This guide was written by one of our data engineers but we hope it provides an insight in plain English in how the estimated weight is calculated.

Simple

Consider a set of data containing measured weights and age for a herd cattle.

| age | weight |
| 100 | 100|
| 120 | 110|

We can plot this our onto a graph if weight versus age and fit a straight line to it of the form:

weight at age = (growth rate * age) + birth weight

We can determine the growth rate (or gradient) and birth weight (intercept) either from a graph or bit of computation. This is what people call linear regression. And if you like linear algebra you can solve this using one equation - nice!

This is fairly straight forward (no pun intended) but a simple line is probably not representative how cattle grows. So we can try and fit various other lines polynomial (e.g. with terms of age x age (squared) etc but we are guessing the form of a function.

When we talk about machine learning we are just talking about this fitting a line or curve to our data. We can use a variety of statistical techniques of varying complexity to fit the data to an arbitrary function but at the end of the day we are simply fitting a line to the data we have got.

A bit more complicated

There are other factors that we consider in our data model: sex and breed. So lets first add breed into our dataset and we now have a 3 dimensional set of data. Now instead of finding a line/curve to describe our data we are looking for a plane or slice. And we can just about picture this but when we add the sex we have created a 4 dimensional data set ... but the principles of fitting the data have not changed.

================================

## [What to work on]
**a.** Copy from the cattle weight guide above, beginning at the words "We can plot" and stopping after "equation - nice!".
**b.** Answer these questions using the cattle weight guide above:
(i) What weight does the sample table list for an age of 120?
(ii) What do people call finding the growth rate and birth weight from a graph or computation?
(iii) Besides age, which two factors does the data model consider?

================================

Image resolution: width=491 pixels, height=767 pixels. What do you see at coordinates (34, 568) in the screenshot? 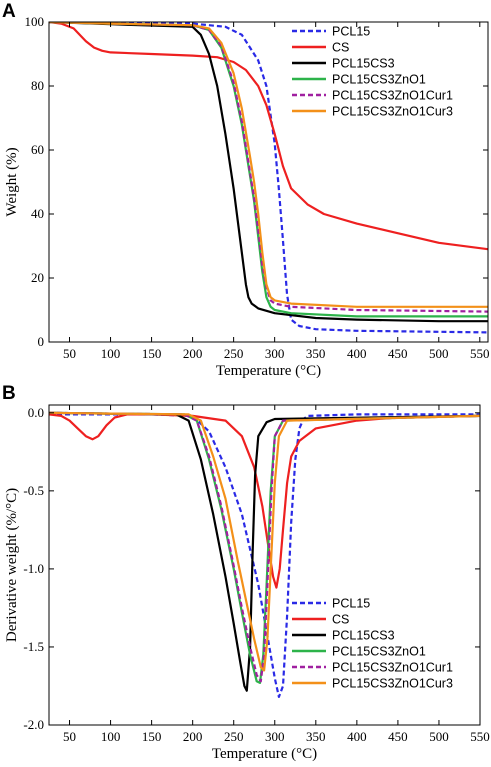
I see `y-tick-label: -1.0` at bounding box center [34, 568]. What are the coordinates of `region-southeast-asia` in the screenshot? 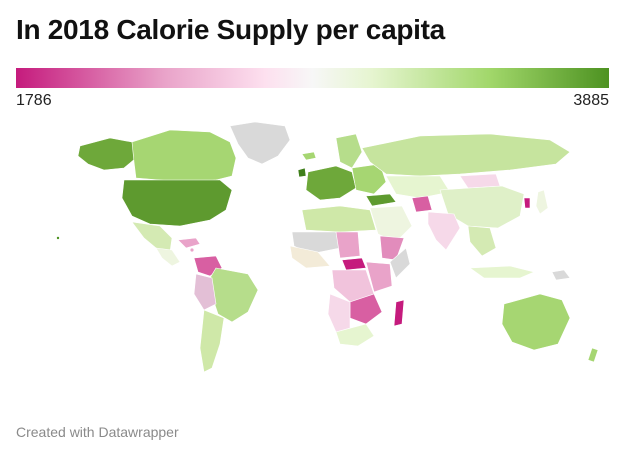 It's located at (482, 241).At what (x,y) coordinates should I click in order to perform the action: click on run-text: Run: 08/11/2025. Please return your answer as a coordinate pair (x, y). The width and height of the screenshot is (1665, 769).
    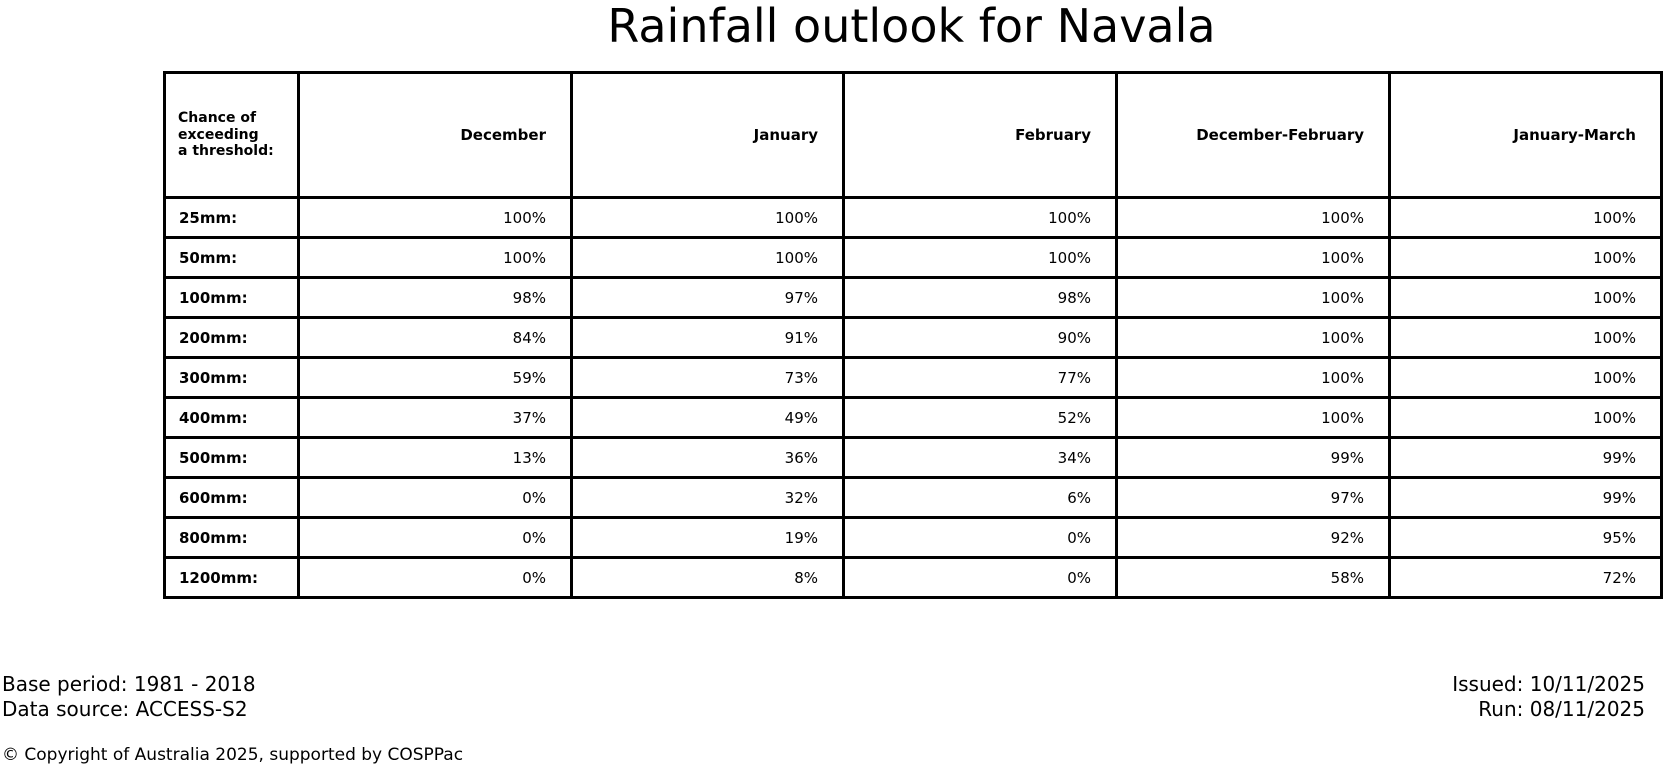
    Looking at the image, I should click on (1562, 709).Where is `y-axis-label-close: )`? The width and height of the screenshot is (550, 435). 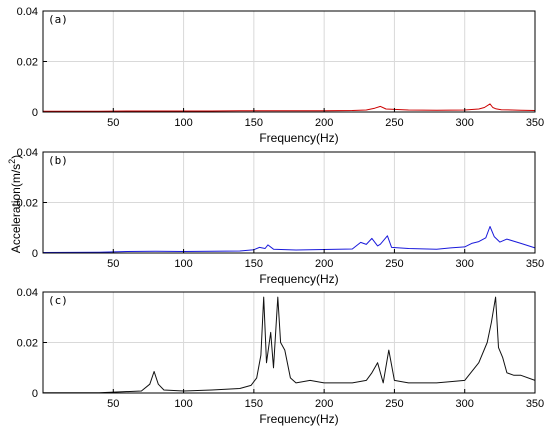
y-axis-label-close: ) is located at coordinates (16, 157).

================================

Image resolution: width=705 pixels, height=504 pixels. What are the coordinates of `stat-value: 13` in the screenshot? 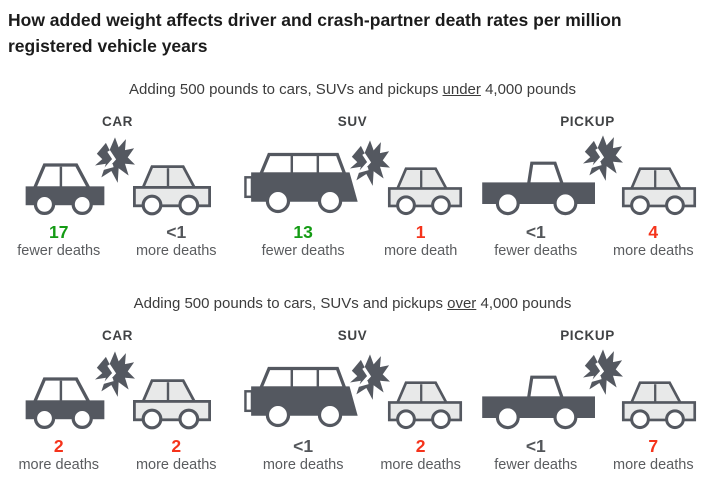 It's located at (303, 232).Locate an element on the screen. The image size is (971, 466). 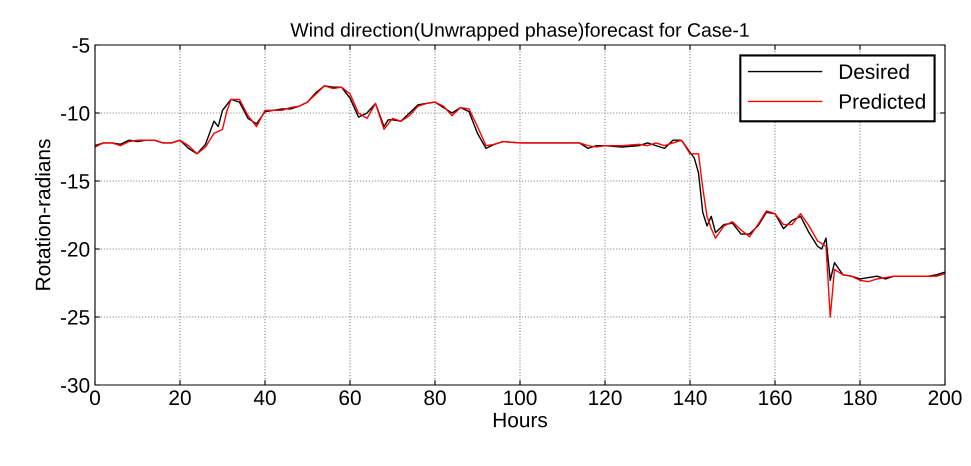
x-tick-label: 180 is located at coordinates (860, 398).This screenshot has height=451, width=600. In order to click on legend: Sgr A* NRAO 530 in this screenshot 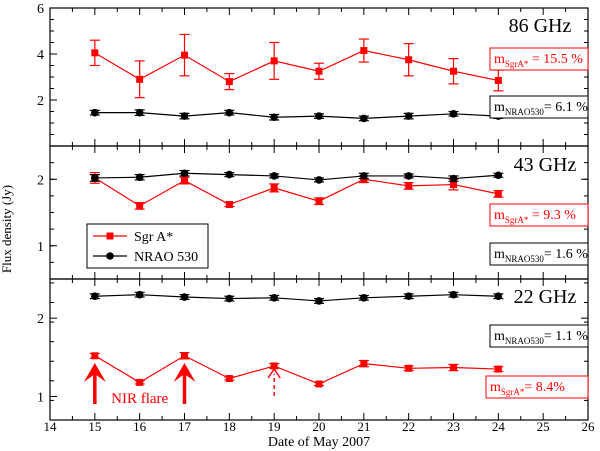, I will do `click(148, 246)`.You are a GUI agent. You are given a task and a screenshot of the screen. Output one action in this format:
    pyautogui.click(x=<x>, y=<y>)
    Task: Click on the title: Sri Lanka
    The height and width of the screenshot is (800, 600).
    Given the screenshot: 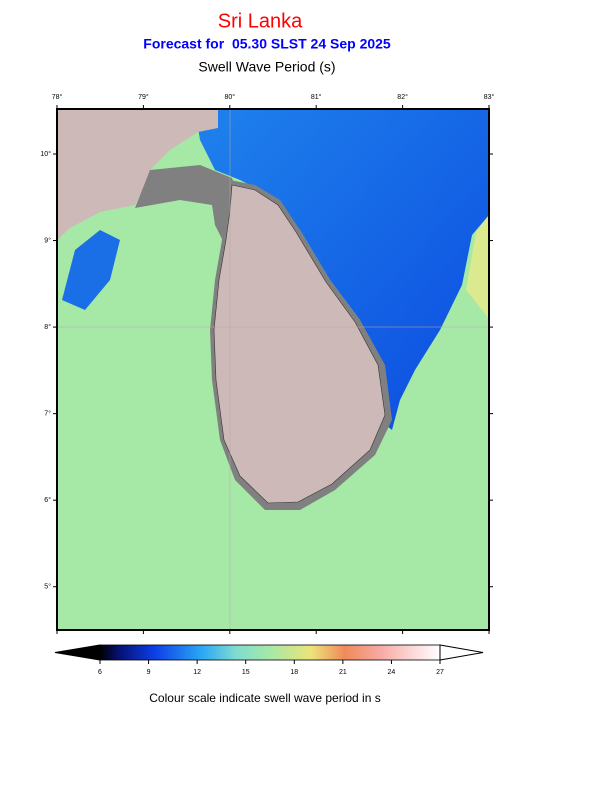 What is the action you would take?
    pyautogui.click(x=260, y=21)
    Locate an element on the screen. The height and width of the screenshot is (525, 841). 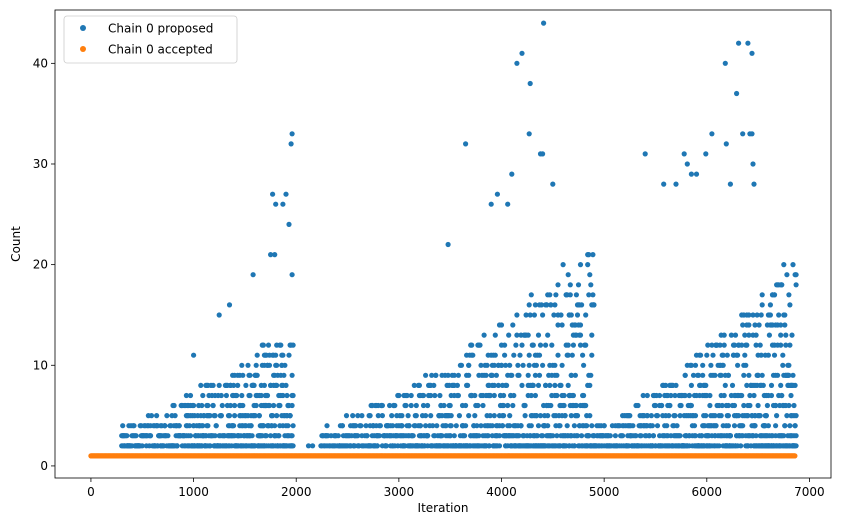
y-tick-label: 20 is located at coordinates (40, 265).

================================

## [Expected results]
**a.**
We can plot this our onto a graph if weight versus age and fit a straight line to it of the form:

weight at age = (growth rate * age) + birth weight

We can determine the growth rate (or gradient) and birth weight (intercept) either from a graph or bit of computation. This is what people call linear regression. And if you like linear algebra you can solve this using one equation - nice!

**b.**
(i) 110
(ii) Linear regression
(iii) Sex and breed